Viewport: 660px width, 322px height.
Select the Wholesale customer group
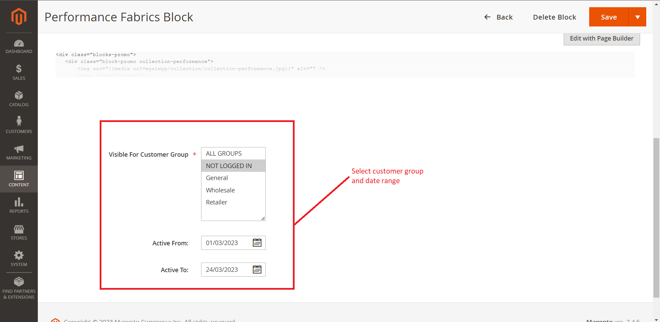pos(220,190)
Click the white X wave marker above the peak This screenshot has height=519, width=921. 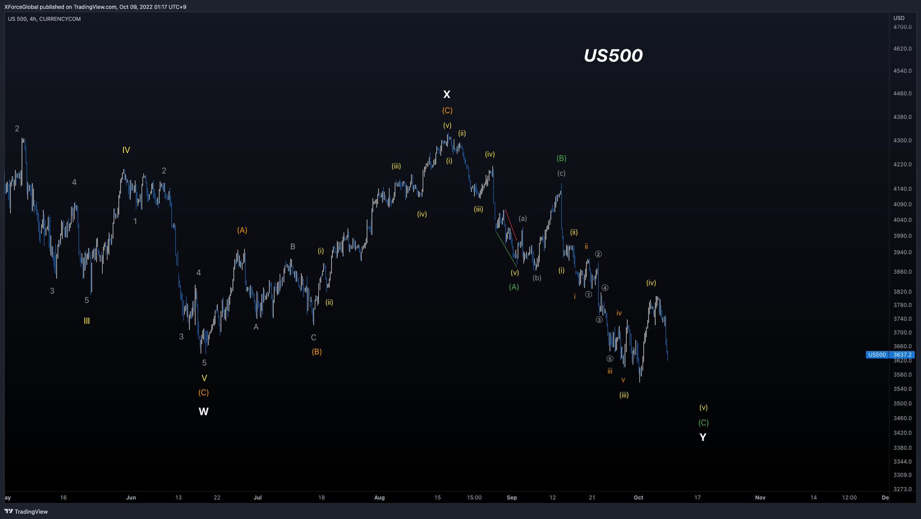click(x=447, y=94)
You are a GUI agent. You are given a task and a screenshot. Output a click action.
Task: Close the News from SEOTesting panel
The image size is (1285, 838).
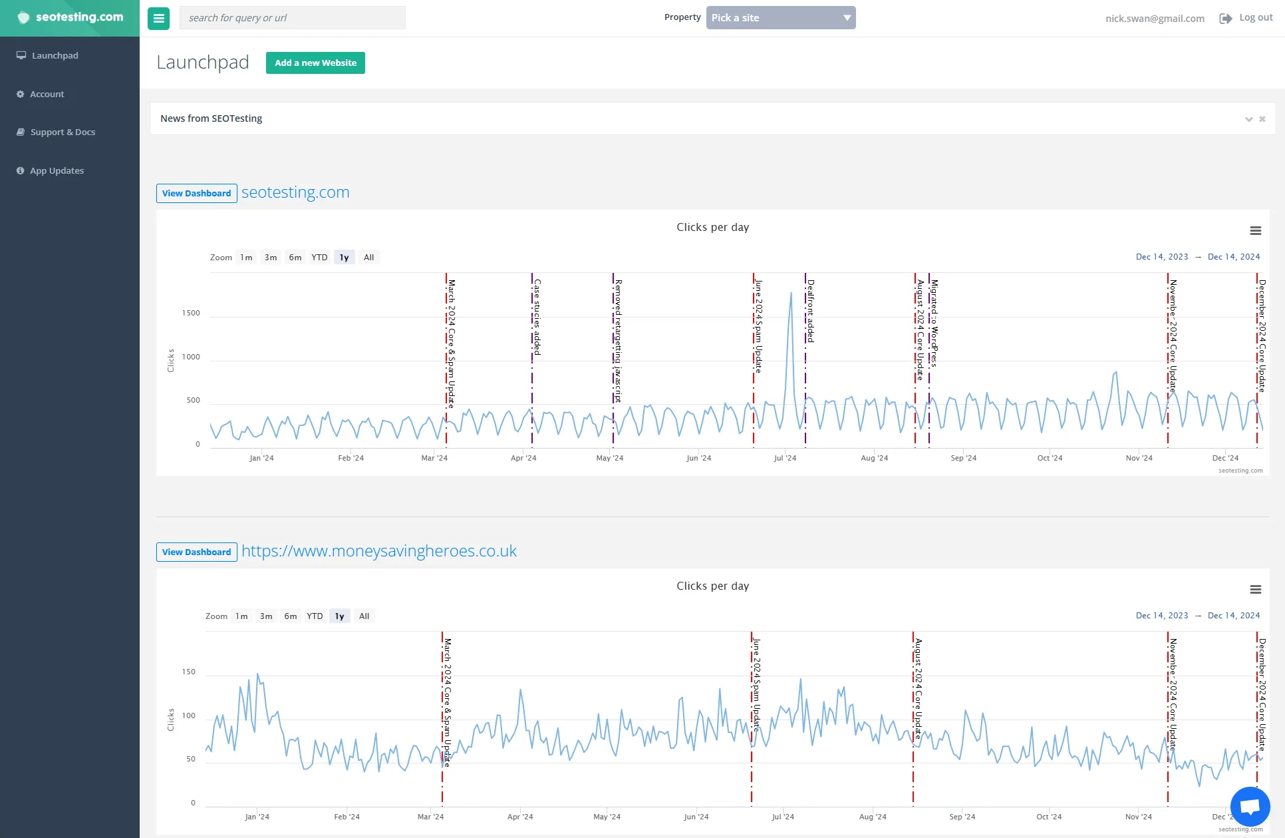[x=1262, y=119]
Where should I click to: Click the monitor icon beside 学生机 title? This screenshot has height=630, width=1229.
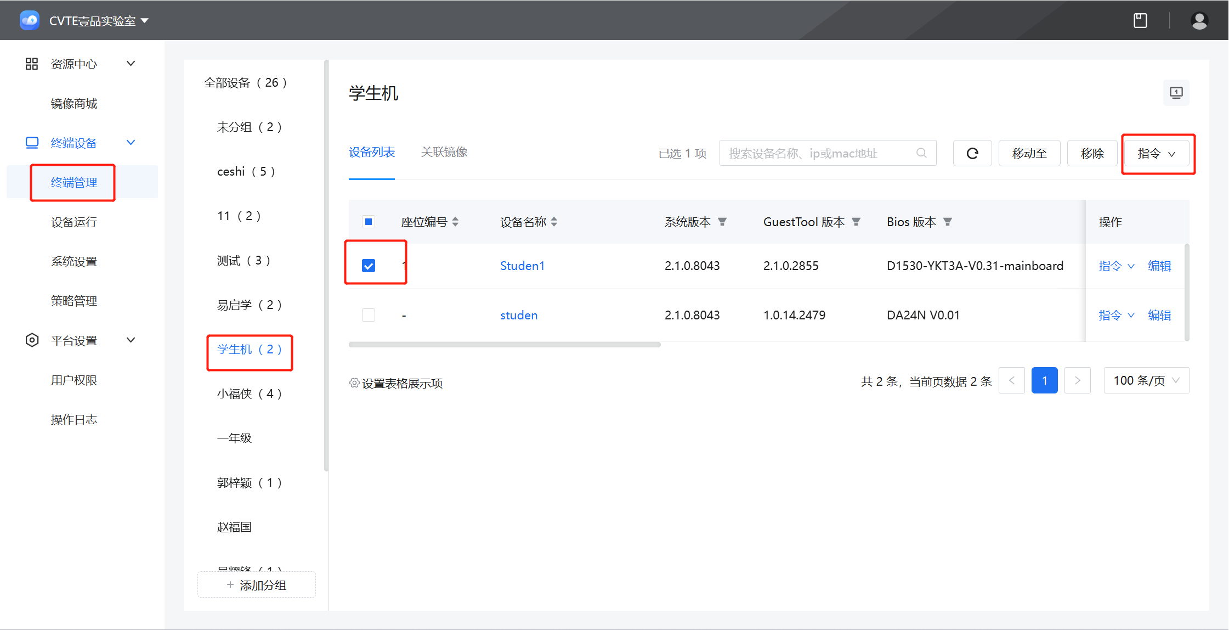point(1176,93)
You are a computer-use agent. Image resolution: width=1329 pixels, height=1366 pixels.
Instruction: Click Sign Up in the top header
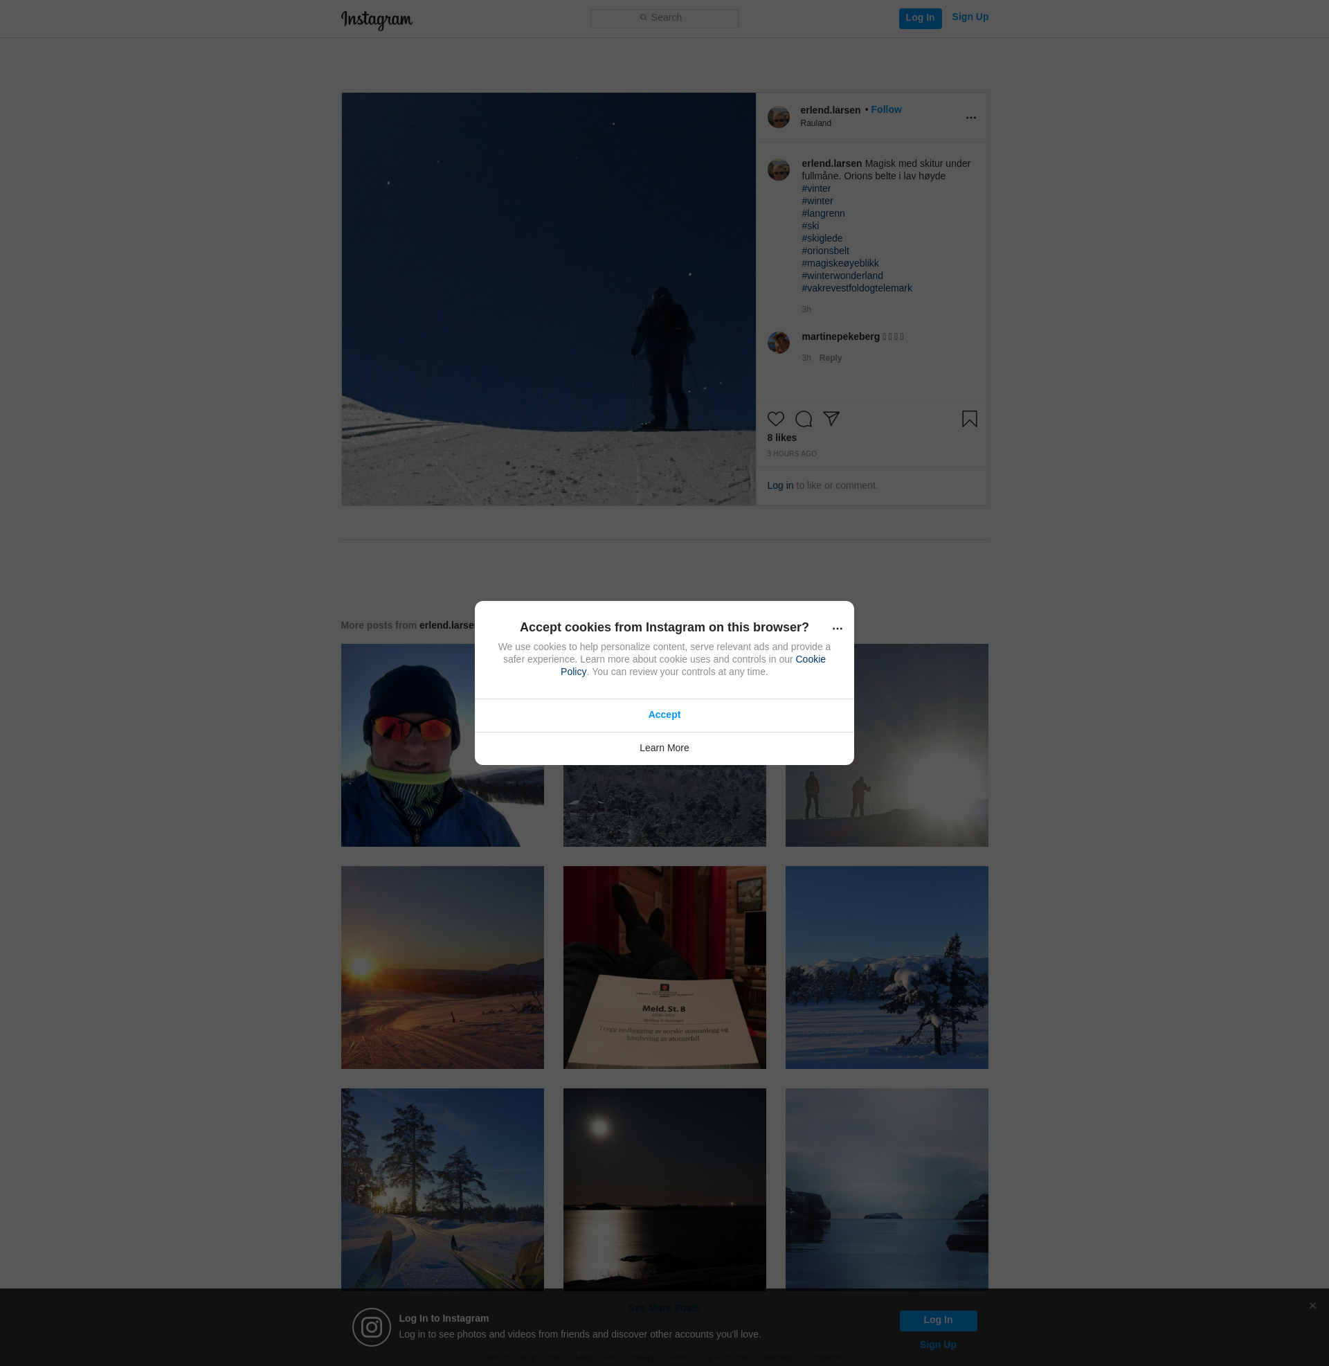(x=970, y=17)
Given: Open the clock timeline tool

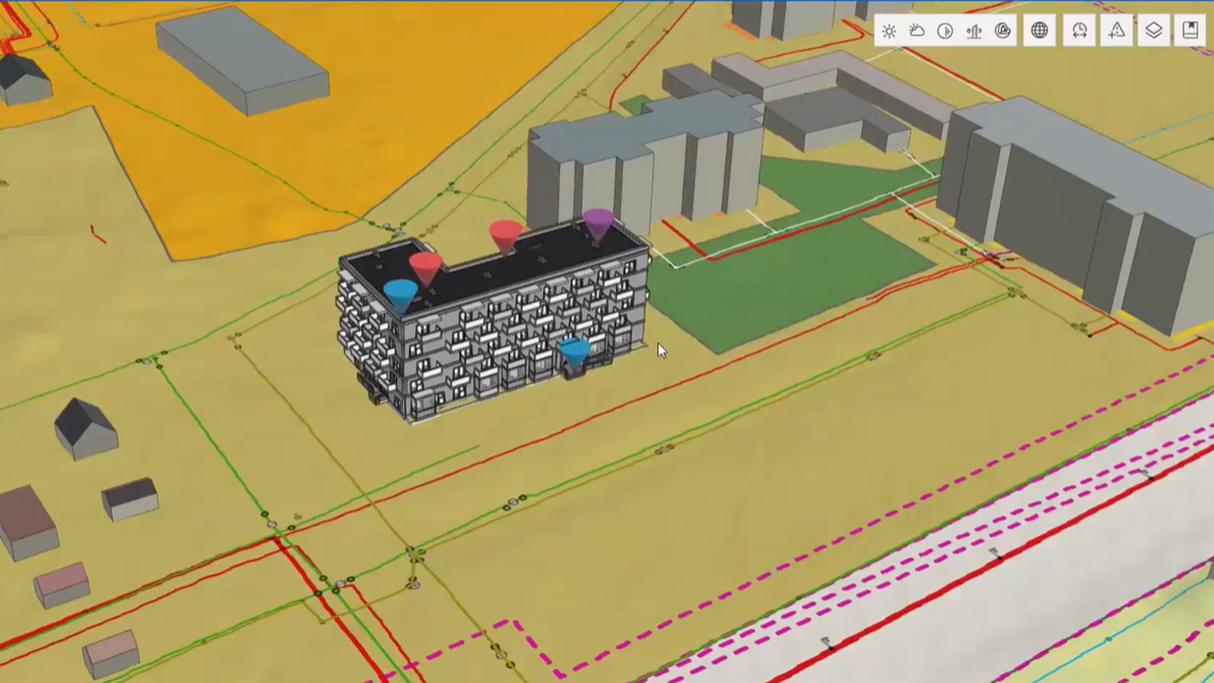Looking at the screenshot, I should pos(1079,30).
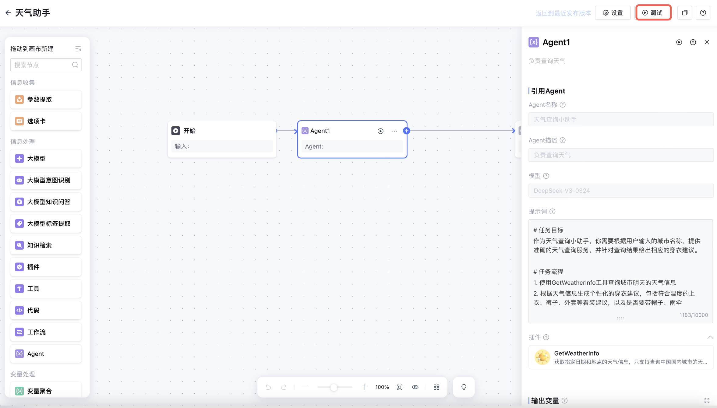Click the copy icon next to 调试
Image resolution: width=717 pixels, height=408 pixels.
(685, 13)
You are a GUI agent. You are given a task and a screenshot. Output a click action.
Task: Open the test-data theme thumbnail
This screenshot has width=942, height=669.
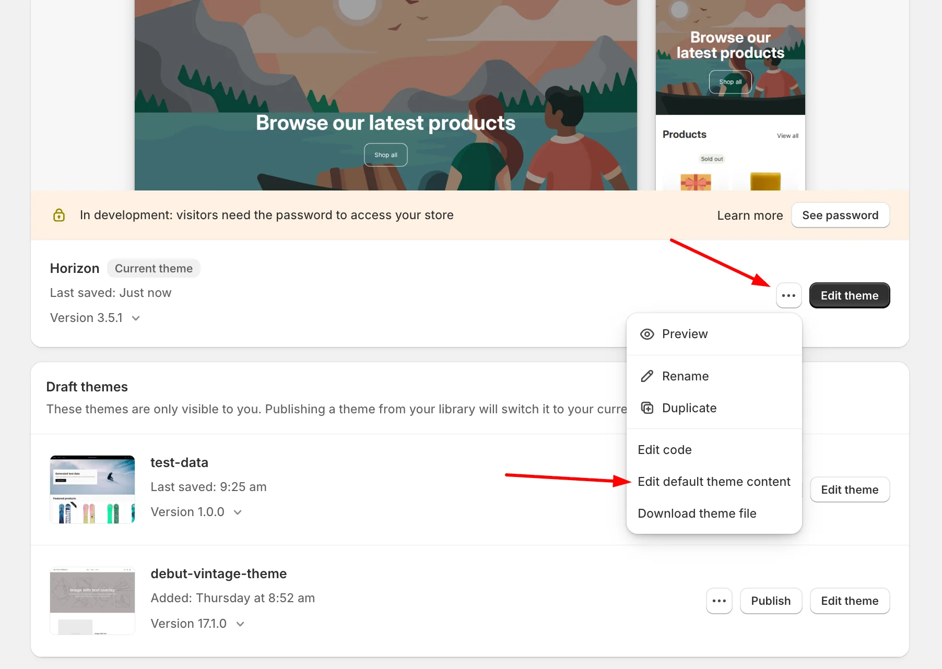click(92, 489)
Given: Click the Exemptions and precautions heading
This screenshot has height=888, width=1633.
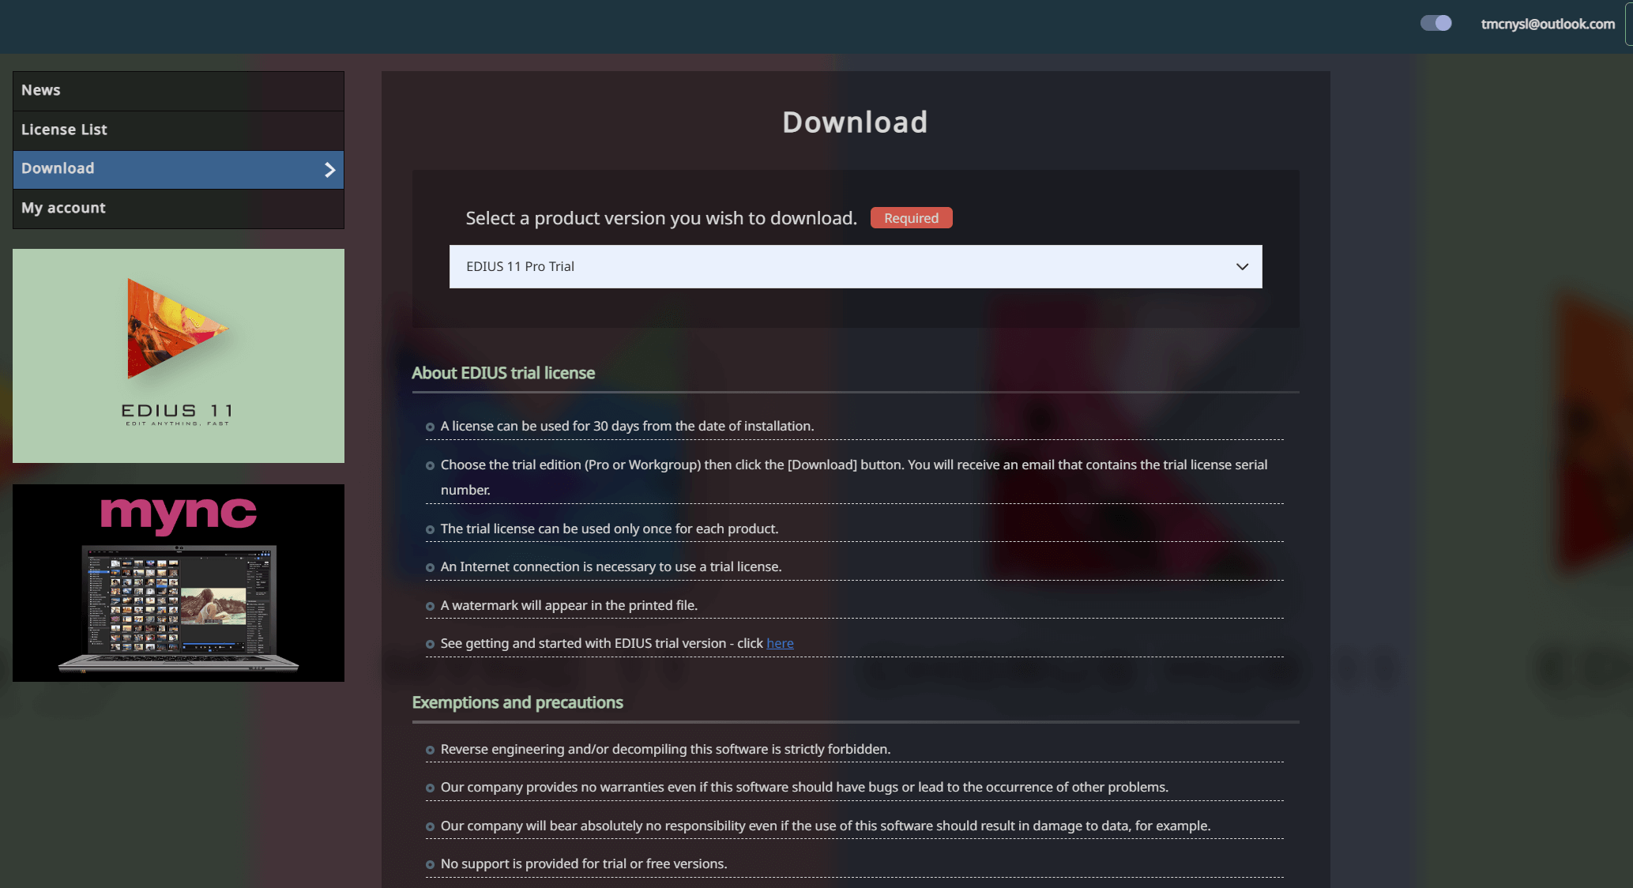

*****

• **WHAT THIS TASK INVOLVES**
Starting at the line that contains "This screenshot has width=942, height=669.", extract each line through the last line of the material exactly as written, and include no pictures.

• **RESPONSE**
This screenshot has width=942, height=669.
click(92, 489)
Given: Click the Exemptions and precautions heading
This screenshot has height=888, width=1633.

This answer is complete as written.